• [Required action] For each entry below, output it exactly as it stands.

• [Data extracts]

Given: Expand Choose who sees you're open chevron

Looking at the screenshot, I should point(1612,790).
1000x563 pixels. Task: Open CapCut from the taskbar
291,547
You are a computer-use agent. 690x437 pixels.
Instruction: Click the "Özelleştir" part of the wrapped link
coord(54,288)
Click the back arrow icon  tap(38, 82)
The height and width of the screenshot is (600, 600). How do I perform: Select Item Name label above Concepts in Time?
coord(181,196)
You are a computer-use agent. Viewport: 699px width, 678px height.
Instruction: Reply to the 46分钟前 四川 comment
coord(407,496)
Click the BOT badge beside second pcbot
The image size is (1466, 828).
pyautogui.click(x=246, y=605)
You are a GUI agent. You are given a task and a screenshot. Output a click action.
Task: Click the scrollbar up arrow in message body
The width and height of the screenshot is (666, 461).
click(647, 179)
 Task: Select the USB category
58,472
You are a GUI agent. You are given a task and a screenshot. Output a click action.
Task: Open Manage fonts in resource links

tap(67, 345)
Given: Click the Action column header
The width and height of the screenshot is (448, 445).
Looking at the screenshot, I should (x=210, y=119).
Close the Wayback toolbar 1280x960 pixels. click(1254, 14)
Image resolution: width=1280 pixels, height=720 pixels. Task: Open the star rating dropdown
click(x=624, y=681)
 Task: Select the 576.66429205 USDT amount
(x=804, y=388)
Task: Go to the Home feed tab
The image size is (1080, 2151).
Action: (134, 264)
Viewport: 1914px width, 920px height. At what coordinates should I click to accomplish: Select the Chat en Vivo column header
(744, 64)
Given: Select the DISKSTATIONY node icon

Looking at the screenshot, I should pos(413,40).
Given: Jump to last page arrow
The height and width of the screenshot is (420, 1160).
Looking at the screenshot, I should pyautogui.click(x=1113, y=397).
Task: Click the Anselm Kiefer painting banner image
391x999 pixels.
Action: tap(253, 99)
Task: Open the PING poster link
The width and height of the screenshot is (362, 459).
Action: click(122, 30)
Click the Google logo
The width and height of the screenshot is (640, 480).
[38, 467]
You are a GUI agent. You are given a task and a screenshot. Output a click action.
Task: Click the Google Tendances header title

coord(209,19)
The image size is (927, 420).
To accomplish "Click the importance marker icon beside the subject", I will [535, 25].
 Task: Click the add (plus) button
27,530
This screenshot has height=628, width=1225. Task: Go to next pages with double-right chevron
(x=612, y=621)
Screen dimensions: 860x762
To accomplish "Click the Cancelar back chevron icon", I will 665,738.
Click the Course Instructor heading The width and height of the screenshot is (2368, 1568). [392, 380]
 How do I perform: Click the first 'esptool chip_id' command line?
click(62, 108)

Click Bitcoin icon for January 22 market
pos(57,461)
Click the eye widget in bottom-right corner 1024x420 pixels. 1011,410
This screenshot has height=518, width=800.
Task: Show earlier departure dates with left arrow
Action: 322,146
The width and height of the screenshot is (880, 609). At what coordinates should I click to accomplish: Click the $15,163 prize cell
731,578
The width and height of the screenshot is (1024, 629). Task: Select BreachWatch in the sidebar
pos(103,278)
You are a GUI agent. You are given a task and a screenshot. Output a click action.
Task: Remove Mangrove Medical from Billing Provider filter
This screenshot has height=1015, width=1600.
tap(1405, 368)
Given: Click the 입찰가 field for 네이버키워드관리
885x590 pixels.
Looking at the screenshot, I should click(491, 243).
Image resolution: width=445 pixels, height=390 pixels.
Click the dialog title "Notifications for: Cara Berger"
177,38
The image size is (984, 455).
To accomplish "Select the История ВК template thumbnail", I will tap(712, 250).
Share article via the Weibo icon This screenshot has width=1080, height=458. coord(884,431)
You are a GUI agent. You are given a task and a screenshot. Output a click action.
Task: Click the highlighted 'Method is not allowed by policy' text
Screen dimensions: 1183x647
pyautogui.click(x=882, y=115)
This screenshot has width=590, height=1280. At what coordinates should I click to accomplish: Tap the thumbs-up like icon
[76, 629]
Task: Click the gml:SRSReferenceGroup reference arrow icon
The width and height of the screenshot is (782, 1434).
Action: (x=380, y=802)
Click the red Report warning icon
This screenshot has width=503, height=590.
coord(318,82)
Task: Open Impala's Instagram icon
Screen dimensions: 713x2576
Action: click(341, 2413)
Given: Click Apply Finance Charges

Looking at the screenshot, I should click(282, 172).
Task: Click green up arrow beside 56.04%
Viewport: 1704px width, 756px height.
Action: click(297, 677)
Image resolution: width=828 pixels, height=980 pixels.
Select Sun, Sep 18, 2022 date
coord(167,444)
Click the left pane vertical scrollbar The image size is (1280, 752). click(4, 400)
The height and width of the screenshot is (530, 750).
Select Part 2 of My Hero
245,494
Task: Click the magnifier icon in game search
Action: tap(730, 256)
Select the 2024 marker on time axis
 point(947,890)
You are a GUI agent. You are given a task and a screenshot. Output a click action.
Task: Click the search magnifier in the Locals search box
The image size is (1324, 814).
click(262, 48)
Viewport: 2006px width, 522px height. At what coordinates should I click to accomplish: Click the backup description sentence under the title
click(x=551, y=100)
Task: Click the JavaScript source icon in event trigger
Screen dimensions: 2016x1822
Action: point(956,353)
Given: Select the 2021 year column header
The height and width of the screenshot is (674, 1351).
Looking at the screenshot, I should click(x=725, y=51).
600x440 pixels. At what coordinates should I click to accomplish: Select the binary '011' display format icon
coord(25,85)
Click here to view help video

• [Exercise answer]
Given: Expand Choose who sees you're open chevron

Looking at the screenshot, I should point(1612,790).
1000x563 pixels. Task: Open CapCut from the taskbar
291,547
You are a computer-use agent. 690x437 pixels.
Instruction: Click the "Özelleştir" part of the wrapped link
coord(54,288)
Click the back arrow icon  tap(38, 82)
The height and width of the screenshot is (600, 600). How do I perform: Select Item Name label above Concepts in Time?
coord(181,196)
You are a computer-use agent. Viewport: 699px width, 678px height.
Instruction: Reply to the 46分钟前 四川 comment
coord(407,496)
Click the BOT badge beside second pcbot
The image size is (1466, 828).
pyautogui.click(x=246, y=605)
You are a GUI agent. You are given a task and a screenshot. Output a click action.
Task: Click the scrollbar up arrow in message body
The width and height of the screenshot is (666, 461).
click(647, 179)
 Task: Select the USB category
58,472
You are a GUI agent. You are given a task and a screenshot. Output a click action.
Task: Open Manage fonts in resource links

tap(67, 345)
Given: Click the Action column header
The width and height of the screenshot is (448, 445).
Looking at the screenshot, I should (x=210, y=119).
Close the Wayback toolbar 1280x960 pixels. click(1254, 14)
Image resolution: width=1280 pixels, height=720 pixels. Task: Open the star rating dropdown
click(x=624, y=681)
 Task: Select the 576.66429205 USDT amount
(x=804, y=388)
Task: Go to the Home feed tab
The image size is (1080, 2151).
Action: (134, 264)
Viewport: 1914px width, 920px height. At what coordinates should I click to accomplish: Select the Chat en Vivo column header
(744, 64)
Given: Select the DISKSTATIONY node icon

Looking at the screenshot, I should pos(413,40).
Given: Jump to last page arrow
The height and width of the screenshot is (420, 1160).
Looking at the screenshot, I should pyautogui.click(x=1113, y=397).
Task: Click the Anselm Kiefer painting banner image
391x999 pixels.
Action: tap(253, 99)
Task: Open the PING poster link
The width and height of the screenshot is (362, 459).
Action: click(122, 30)
Click the Google logo
The width and height of the screenshot is (640, 480).
[38, 467]
You are a GUI agent. You are given a task and a screenshot. Output a click action.
Task: Click the Google Tendances header title

coord(209,19)
The image size is (927, 420).
To accomplish "Click the importance marker icon beside the subject", I will [535, 25].
 Task: Click the add (plus) button
27,530
This screenshot has height=628, width=1225. Task: Go to next pages with double-right chevron
(x=612, y=621)
Screen dimensions: 860x762
To accomplish "Click the Cancelar back chevron icon", I will 665,738.
Click the Course Instructor heading The width and height of the screenshot is (2368, 1568). [392, 380]
 How do I perform: Click the first 'esptool chip_id' command line?
click(62, 108)

Click Bitcoin icon for January 22 market
pos(57,461)
Click the eye widget in bottom-right corner 1024x420 pixels. 1011,410
This screenshot has height=518, width=800.
Task: Show earlier departure dates with left arrow
Action: 322,146
The width and height of the screenshot is (880, 609). At what coordinates should I click to accomplish: Click the $15,163 prize cell
731,578
The width and height of the screenshot is (1024, 629). Task: Select BreachWatch in the sidebar
pos(103,278)
You are a GUI agent. You are given a task and a screenshot. Output a click action.
Task: Remove Mangrove Medical from Billing Provider filter
This screenshot has height=1015, width=1600.
tap(1405, 368)
Given: Click the 입찰가 field for 네이버키워드관리
885x590 pixels.
Looking at the screenshot, I should click(491, 243).
Image resolution: width=445 pixels, height=390 pixels.
Click the dialog title "Notifications for: Cara Berger"
177,38
The image size is (984, 455).
To accomplish "Select the История ВК template thumbnail", I will tap(712, 250).
Share article via the Weibo icon This screenshot has width=1080, height=458. coord(884,431)
You are a GUI agent. You are given a task and a screenshot. Output a click action.
Task: Click the highlighted 'Method is not allowed by policy' text
Screen dimensions: 1183x647
pyautogui.click(x=882, y=115)
This screenshot has width=590, height=1280. At what coordinates should I click to accomplish: Tap the thumbs-up like icon
[76, 629]
Task: Click the gml:SRSReferenceGroup reference arrow icon
The width and height of the screenshot is (782, 1434).
Action: (x=380, y=802)
Click the red Report warning icon
This screenshot has width=503, height=590.
coord(318,82)
Task: Open Impala's Instagram icon
Screen dimensions: 713x2576
Action: click(341, 2413)
Given: Click Apply Finance Charges

Looking at the screenshot, I should click(282, 172).
Task: Click green up arrow beside 56.04%
Viewport: 1704px width, 756px height.
Action: click(297, 677)
Image resolution: width=828 pixels, height=980 pixels.
Select Sun, Sep 18, 2022 date
coord(167,444)
Click the left pane vertical scrollbar The image size is (1280, 752). click(4, 400)
The height and width of the screenshot is (530, 750).
Select Part 2 of My Hero
245,494
Task: Click the magnifier icon in game search
Action: tap(730, 256)
Select the 2024 marker on time axis
 point(947,890)
You are a GUI agent. You are given a task and a screenshot. Output a click action.
Task: Click the search magnifier in the Locals search box
The image size is (1324, 814).
click(262, 48)
Viewport: 2006px width, 522px height. At what coordinates should I click to accomplish: Click the backup description sentence under the title
click(x=551, y=100)
Task: Click the JavaScript source icon in event trigger
Screen dimensions: 2016x1822
Action: point(956,353)
Given: Select the 2021 year column header
The height and width of the screenshot is (674, 1351).
Looking at the screenshot, I should click(x=725, y=51).
600x440 pixels. At what coordinates should I click to accomplish: Select the binary '011' display format icon
coord(25,85)
Click here to view help video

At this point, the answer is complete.